*** Given information

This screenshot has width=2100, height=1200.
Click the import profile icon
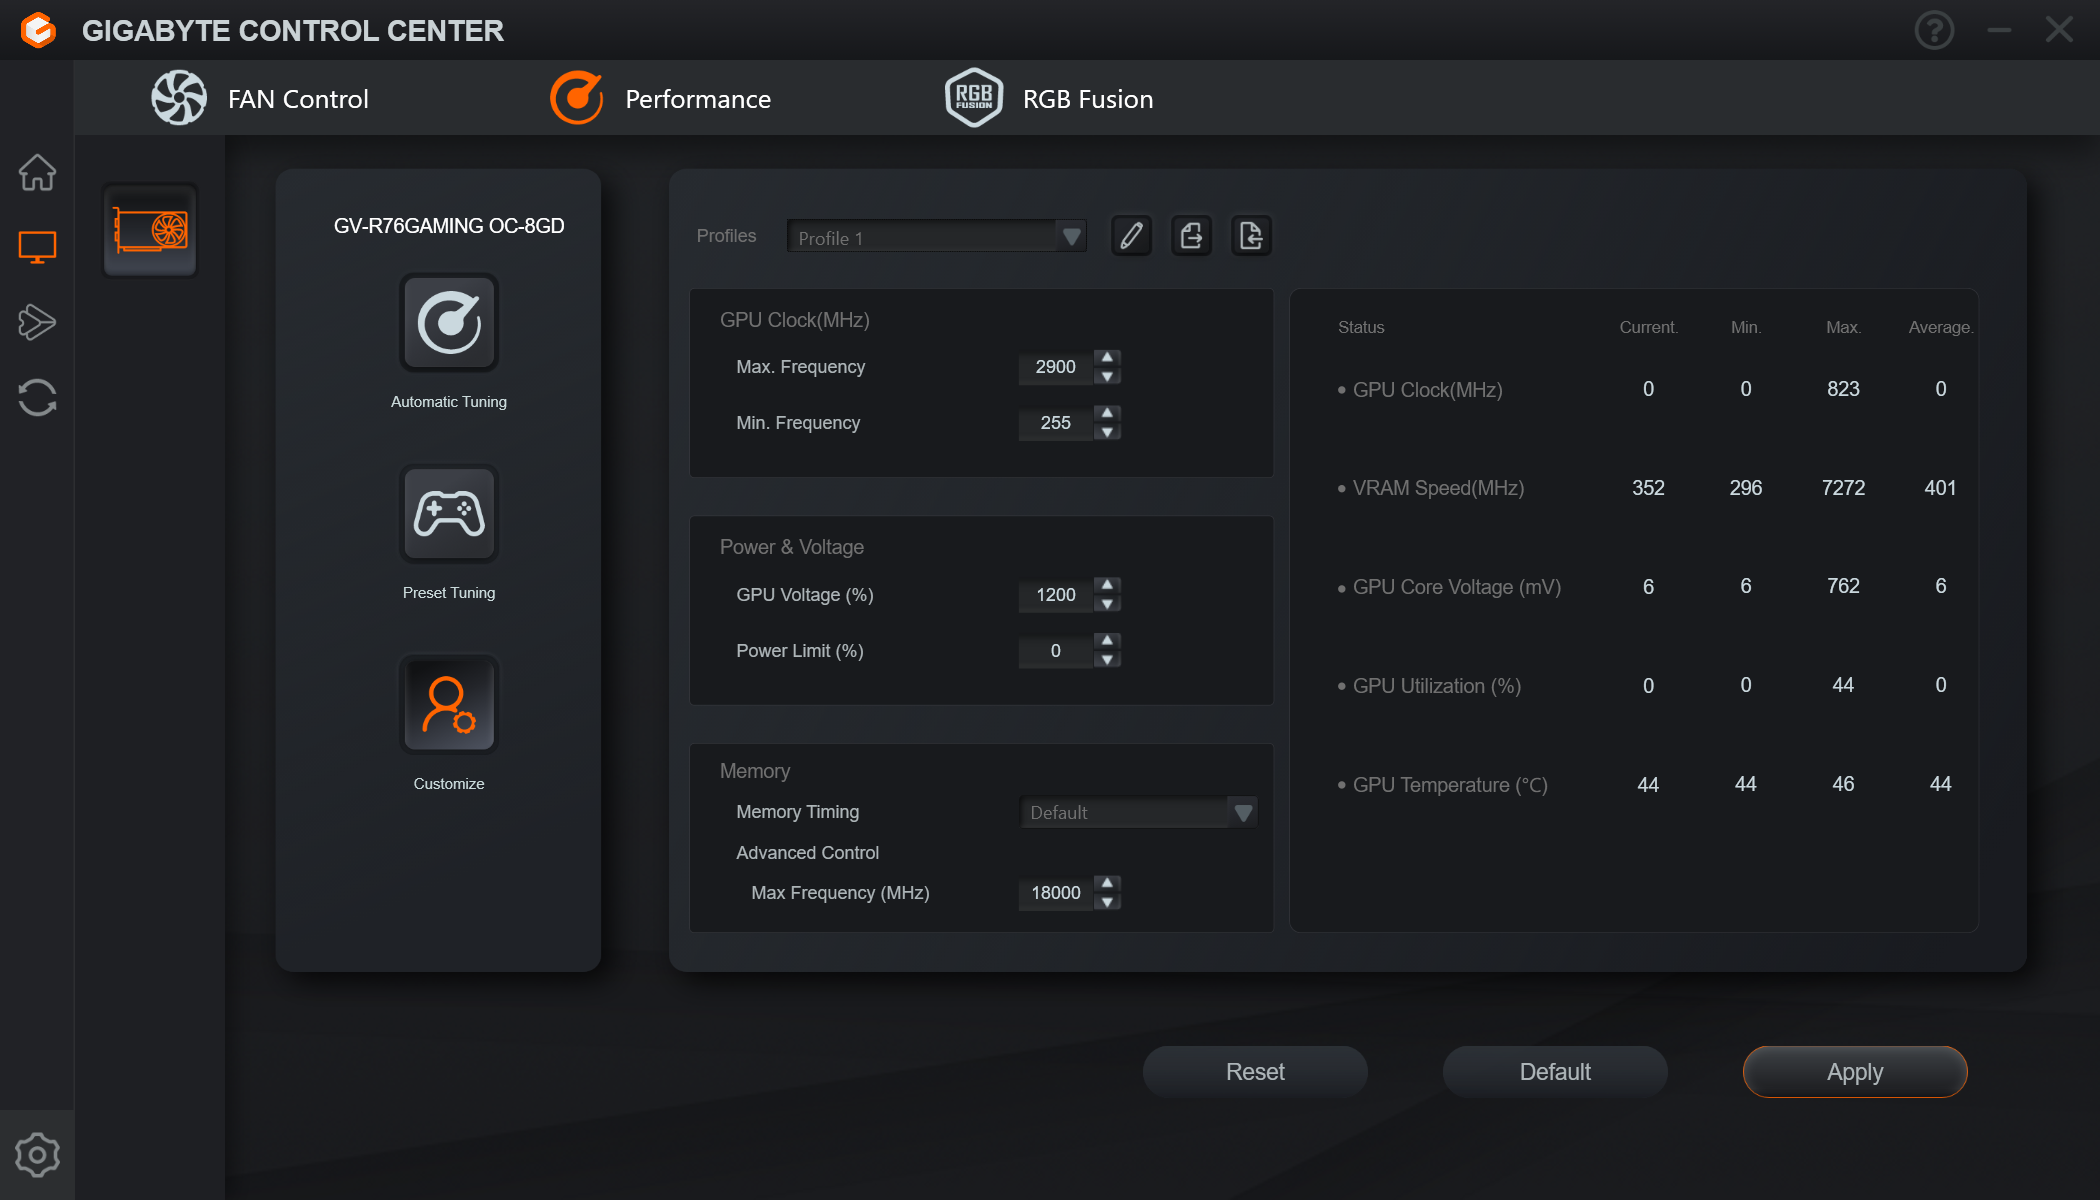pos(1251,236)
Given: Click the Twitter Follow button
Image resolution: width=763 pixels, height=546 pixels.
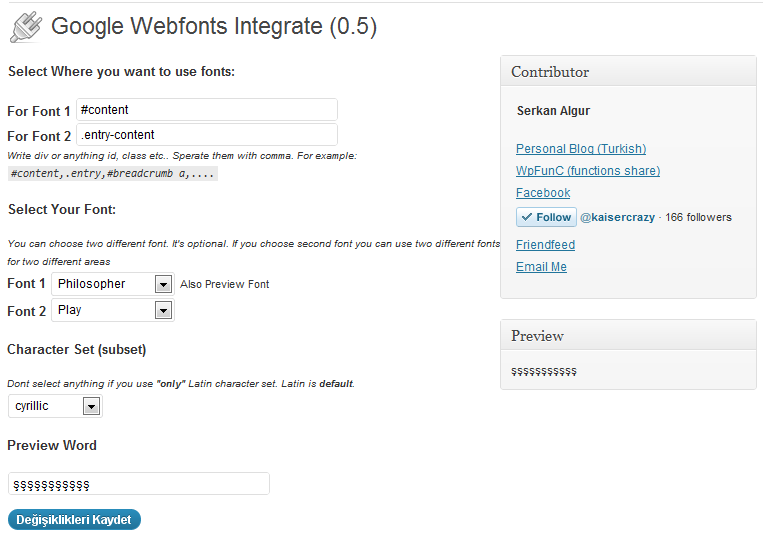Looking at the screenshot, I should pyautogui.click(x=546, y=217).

******
*** Given information

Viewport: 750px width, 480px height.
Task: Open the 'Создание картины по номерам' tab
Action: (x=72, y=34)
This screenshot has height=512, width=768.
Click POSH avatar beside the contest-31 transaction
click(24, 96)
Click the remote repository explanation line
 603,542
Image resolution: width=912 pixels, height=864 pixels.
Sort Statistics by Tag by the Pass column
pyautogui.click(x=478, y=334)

******

## What is being asked:
Copy the data word for word, beginning at the line that contains "This screenshot has width=2100, height=1200." and stopping after the line that contains "Looking at the". Leave the pictures out of your answer.

## Final result:
This screenshot has width=2100, height=1200.
Click the import profile icon
pos(1251,236)
Given: Click the Twitter Follow button
Image resolution: width=763 pixels, height=546 pixels.
Looking at the screenshot, I should pyautogui.click(x=546, y=217).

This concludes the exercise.